O uso do crédito rotativo do cartão considerado o mais caro do mercado disparou no Brasil após a pandemia de Covid-19 e se aproximou de R$ 400 bilhões em 2025, segundo o Banco Central. A modalidade é apontada como um dos principais fatores do alto nível de endividamento no país.
Atualmente, cerca de 101 milhões de brasileiros utilizam cartão de crédito, e aproximadamente 40 milhões estavam com dívidas no rotativo em janeiro. A inadimplência segue elevada: 63,5% dos valores não foram pagos, enquanto os juros chegaram a 436% ao ano em fevereiro, patamar muito superior ao de outras linhas de crédito.
O crédito rotativo é acionado quando o consumidor não paga o valor total da fatura do cartão. Especialistas recomendam evitar essa modalidade e, sempre que possível, quitar o valor integral para fugir dos juros elevados. Em 2024, governo e Congresso estabeleceram um limite para a dívida, determinando que o total a ser pago não pode ultrapassar o dobro do valor original.

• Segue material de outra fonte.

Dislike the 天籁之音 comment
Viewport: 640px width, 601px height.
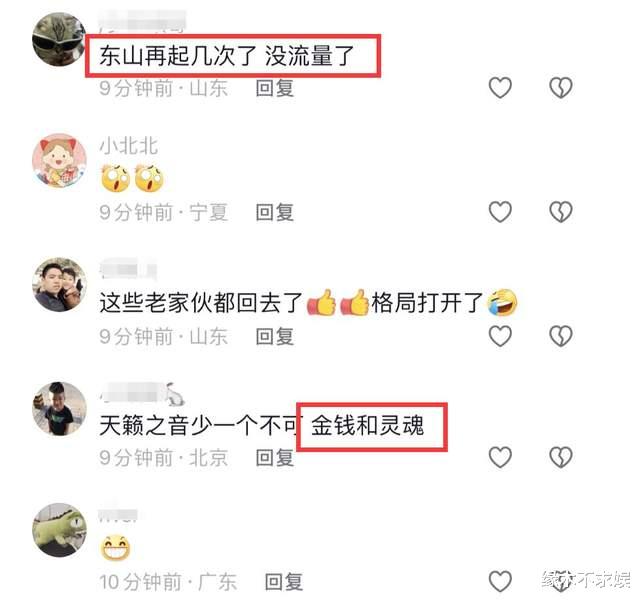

Com o fim do auxílio emergencial e o avanço da inflação, o uso do rotativo cresceu de forma significativa. Diante desse cenário, o governo busca alternativas para reduzir o endividamento das famílias e ampliar o acesso a crédito mais barato, como o consignado para trabalhadores do setor privado, além de discutir novas medidas para tornar o sistema mais sustentável.